Он вытащил из кармана шапку, надел. Видно, это предвещает какое-то важное заявление.
– Со мной в школе учился один парень, который больше ничего не умел, кроме как запоминать дни рождения. Тупой был, и сам это знал, сообщать не приходилось. Но если спрашивал, когда у тебя день рождения, а потом двадцать лет не встречал, то мог точно сказать при свидании. Вот и я такой, только по пословицам. Помню каждую, какую слышал. Раньше это меня беспокоило, теперь нет. Если спросишь, были ли у меня из-за этого неприятности – а то как же. Однако со временем, получив несколько раз по морде, я кое-чему научился. Не переступаю черту. Все равно надоедаю людям? Да. Но клянусь святым Петром, попадаю в яблочко. Беспокоиться нечего. Что будет в худшем случае? На ковер меня вызовут?
– Обожди минутку. Ты говоришь, что установил свои правила? Это ты мне говоришь? Точно?

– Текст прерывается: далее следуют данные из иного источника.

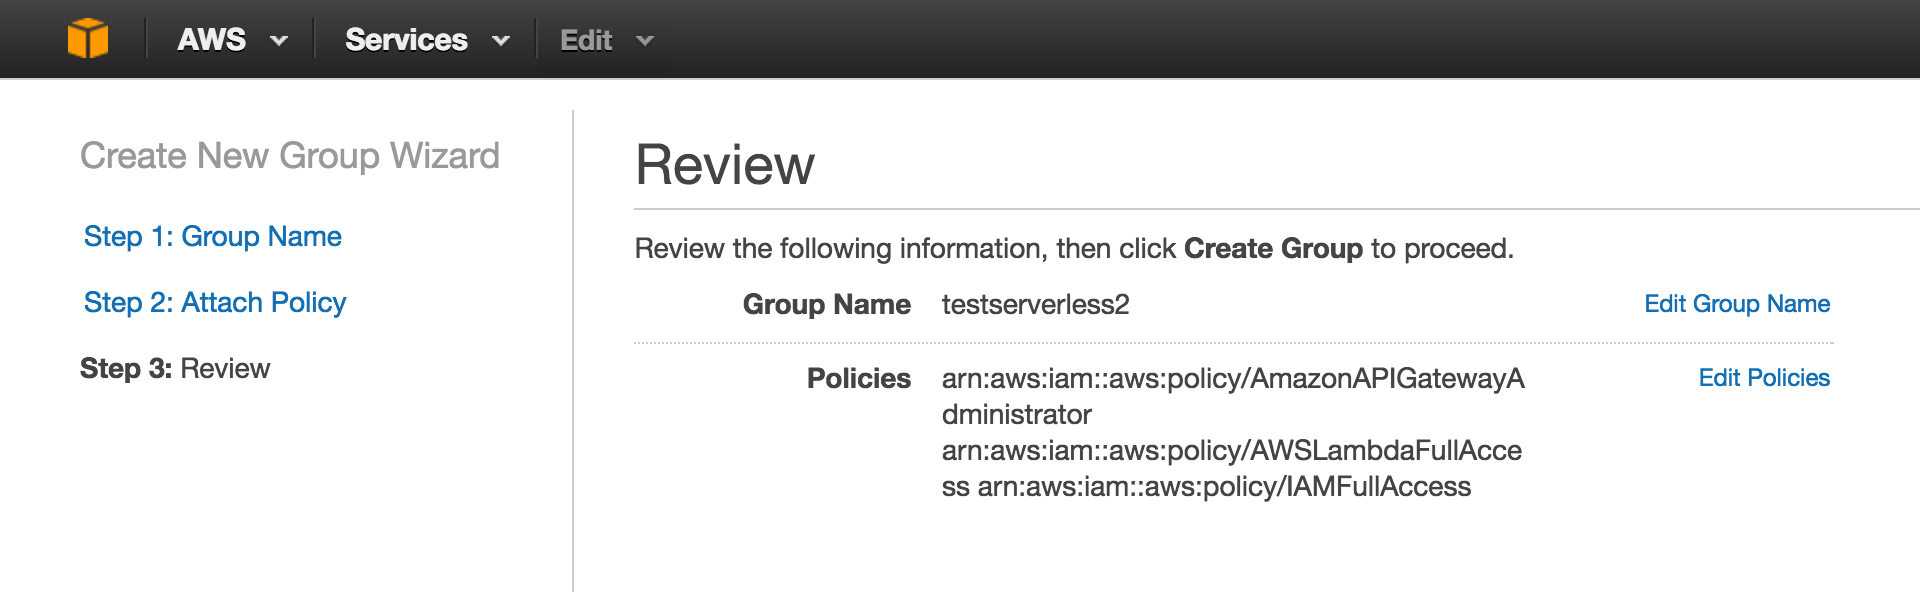Open the Edit menu in the navigation bar

click(x=586, y=40)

– Точно, как дважды два четыре.
Я минуту сидел, осмысливая услышанное.
– Хочешь сказать, ты себе доверяешь?
– Доверяю себе? А кому же еще? Насколько я могу судить, каждый может сказать о любом другом чего-нибудь дурное, если его подольше послушать. Сомнительные комплименты и прочее. Хочу только увидеть ковбоев и индейцев. Называй вещи своими именами, у каждого свой скелет в шкафу. Ну и что? Есть только один способ выжить в этом мире – плюй на все, не обращай внимания.
– Я уже пробовал.
– Ничего ты не пробовал. В глубине души еще не наплевал. Например, сейчас думаешь, будто вывел меня из себя, а на самом деле просто побаиваешься. Это я вывел тебя из себя. Почему? Потому что ты почти первый, кого я в жизни встретил и сумел вывести из себя. С одной стороны, мы птицы одного полета, а с другой – нет. Бей врага его же оружием. Бьюсь об заклад, твое оружие всегда обращается против тебя.
– Почему?
– Потому что игра жульническая. Мошенническая игра. Два парня идут по узкому коридору, не могут разойтись. Один старается обогнать другого и ухудшает дело. Другой спрашивает: «Хочешь потанцевать?» И выигрывает. Ты первый, я второй.
– Но у тебя не больше оснований для уверенности, чем у меня.
– Дело говоришь. Такова игра. Либо выигрываешь, либо нет. Все равно что забег. Либо ты быстро бегаешь, либо нет. Если нет, ничего не поделаешь, остается мошенничать.
– Клянусь, каждый в мире знает что-то, чего я не знаю.
И вдруг я от него слышу:
– Понимаешь, это не телешоу. Часто смотришь телевизор, правда?
– Что? Что ты сейчас сказал?
– Я сказал, можно только смошенничать. Но, по-моему, говоря с тобой, хожу по кругу. Давай выпьем.
И мы стали заказывать выпивку, одну за другой. Все это время он смотрел в окно, как на телеэкран, видно мысленно видя какой-то дурацкий ковбойский фильм, только кто я такой, чтоб считать его дураком, когда он мне рассказывает, что есть что?
Смотрю, как он прихлебывает спиртное, без конца бормоча про себя: «Становись на сторону победителя. Вооружись до зубов. Все в ажуре. Молоко на губах не обсохло». Вскоре начал произносить слова неразборчиво и расплывчато вроде неразборчиво расплывавшихся в темноте за окнами огней. Потом пошел дождь, мир брызгал в стекла. Он смотрел в него, вращая глазами, я маячил за ним пьяной тенью, пустой от самого себя, всасывая в себя поезд, становясь частью диванных подушек, стенок, пластика и стекла.
Бармен забрал наши стаканы, сказал:
– Все. Больше никакой выпивки, – и ушел.